■ **PASSAGE**:
---------------

Background: Genetic and genomic data analyses are outputting large sets of genes. Functional comparison of these gene sets is a key part of the analysis, as it identifies their shared functions, and the functions that distinguish each set. The Gene Ontology (GO) initiative provides a unified reference for analyzing the genes molecular functions, biological processes and cellular components. Numerous semantic similarity measures have been developed to systematically quantify the weight of the GO terms shared by two genes. We studied how gene set comparisons can be improved by considering gene set particularity in addition to gene set similarity.
Results: We propose a new approach to compute gene set particularities based on the information conveyed by GO terms. A GO term informativeness can be computed using either its information content based on the term frequency in a corpus, or a function of the term's distance to the root. We defined the semantic particularity of a set of GO terms Sg1 compared to another set of GO terms Sg2. We combined our particularity measure with a similarity measure to compare gene sets. We demonstrated that the combination of semantic similarity and semantic particularity measures was able to identify genes with particular functions from among similar genes. This differentiation was not recognized using only a semantic similarity measure.
Conclusion: Semantic particularity should be used in conjunction with semantic similarity to perform functional analysis of GO-annotated gene sets. The principle is generalizable to other ontologies.

---------------

[Collected data]

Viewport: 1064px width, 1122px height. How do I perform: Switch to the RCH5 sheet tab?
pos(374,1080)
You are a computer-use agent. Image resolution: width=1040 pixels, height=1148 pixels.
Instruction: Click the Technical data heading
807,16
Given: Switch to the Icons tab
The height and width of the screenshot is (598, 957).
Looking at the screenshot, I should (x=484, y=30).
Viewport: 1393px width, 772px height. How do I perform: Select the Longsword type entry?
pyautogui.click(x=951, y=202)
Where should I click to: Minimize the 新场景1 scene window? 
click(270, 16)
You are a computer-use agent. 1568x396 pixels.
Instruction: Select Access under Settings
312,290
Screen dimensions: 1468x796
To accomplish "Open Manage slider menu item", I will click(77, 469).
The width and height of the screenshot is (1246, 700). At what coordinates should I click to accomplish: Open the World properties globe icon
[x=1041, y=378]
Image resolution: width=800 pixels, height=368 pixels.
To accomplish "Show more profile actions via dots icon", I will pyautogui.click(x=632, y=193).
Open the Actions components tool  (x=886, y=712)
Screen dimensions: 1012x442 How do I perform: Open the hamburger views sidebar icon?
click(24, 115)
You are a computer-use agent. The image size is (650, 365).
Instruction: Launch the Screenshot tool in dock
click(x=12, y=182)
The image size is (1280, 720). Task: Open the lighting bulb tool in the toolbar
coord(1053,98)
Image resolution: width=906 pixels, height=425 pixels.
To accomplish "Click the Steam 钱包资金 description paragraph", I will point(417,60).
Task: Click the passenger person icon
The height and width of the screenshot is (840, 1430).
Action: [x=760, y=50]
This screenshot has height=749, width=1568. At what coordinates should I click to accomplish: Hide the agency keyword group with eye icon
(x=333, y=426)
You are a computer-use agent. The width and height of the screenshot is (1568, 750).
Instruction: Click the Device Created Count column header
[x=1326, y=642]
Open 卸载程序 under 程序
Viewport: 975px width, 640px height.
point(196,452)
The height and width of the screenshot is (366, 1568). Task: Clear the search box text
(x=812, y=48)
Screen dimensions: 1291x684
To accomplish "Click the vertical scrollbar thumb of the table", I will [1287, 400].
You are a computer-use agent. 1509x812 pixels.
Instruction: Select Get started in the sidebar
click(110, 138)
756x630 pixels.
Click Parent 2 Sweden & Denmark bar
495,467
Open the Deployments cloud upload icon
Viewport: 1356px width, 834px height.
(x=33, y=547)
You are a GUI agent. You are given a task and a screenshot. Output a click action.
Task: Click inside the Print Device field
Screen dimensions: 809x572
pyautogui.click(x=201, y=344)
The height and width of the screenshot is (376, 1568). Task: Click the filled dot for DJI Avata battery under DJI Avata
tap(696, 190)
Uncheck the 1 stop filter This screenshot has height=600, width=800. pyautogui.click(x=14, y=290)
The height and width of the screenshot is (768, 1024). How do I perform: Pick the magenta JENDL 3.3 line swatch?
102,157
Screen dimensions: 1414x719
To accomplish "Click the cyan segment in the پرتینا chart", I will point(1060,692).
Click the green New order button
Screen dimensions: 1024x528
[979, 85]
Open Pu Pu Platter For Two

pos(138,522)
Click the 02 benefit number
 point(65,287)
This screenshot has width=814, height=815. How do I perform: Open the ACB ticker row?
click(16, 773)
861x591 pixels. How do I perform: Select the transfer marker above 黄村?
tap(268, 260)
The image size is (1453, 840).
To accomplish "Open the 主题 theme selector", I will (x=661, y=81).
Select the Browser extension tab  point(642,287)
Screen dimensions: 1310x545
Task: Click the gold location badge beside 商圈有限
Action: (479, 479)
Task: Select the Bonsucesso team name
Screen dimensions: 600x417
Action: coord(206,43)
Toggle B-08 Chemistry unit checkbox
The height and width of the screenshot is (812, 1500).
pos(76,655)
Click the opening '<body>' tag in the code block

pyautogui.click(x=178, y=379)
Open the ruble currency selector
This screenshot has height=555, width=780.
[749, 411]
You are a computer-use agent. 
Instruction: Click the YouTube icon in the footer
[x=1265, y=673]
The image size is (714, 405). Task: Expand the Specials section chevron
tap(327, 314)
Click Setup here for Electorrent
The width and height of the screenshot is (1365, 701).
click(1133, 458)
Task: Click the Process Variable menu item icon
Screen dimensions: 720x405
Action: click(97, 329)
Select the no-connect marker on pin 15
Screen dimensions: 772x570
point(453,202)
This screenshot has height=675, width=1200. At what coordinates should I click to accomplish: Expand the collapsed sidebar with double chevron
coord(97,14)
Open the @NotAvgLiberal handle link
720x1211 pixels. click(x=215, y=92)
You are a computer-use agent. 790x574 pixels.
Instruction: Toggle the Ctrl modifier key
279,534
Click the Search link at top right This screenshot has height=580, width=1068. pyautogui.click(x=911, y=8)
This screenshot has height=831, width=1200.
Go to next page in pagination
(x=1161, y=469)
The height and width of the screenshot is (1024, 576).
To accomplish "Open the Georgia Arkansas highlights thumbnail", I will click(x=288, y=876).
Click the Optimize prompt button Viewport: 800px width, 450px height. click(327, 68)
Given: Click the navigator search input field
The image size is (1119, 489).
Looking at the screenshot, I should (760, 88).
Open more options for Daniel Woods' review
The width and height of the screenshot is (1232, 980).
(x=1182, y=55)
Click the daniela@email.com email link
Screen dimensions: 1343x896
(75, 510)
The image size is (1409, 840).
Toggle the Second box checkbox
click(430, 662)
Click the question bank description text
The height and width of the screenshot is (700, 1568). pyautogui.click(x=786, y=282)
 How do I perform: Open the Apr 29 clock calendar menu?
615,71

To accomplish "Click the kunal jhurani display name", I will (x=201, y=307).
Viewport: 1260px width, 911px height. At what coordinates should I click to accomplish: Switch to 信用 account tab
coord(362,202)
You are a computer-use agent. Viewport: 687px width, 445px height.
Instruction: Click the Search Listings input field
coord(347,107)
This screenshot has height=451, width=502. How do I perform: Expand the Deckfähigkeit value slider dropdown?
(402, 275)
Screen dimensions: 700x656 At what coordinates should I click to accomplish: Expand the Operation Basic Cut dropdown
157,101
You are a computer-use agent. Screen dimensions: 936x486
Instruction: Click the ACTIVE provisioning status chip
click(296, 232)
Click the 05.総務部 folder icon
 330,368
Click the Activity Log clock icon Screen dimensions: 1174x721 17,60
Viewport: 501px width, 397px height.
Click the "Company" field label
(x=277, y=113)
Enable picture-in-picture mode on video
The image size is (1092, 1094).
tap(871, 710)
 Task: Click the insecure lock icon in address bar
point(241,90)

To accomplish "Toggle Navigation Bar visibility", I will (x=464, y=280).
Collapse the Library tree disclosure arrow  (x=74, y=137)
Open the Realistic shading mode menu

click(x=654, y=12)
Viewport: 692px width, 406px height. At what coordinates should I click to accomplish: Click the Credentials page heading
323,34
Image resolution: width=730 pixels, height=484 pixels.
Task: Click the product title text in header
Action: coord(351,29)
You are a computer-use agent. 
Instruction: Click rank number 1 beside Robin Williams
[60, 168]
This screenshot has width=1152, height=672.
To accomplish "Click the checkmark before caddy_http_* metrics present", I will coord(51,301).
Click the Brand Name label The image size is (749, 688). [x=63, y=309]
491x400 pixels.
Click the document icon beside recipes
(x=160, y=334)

---------------

What aspects of genes does the abstract say the Gene Ontology initiative provides a unified reference for analyzing? List all of them. Work only from the abstract, not from the lines.

- Molecular functions
- Biological processes
- Cellular components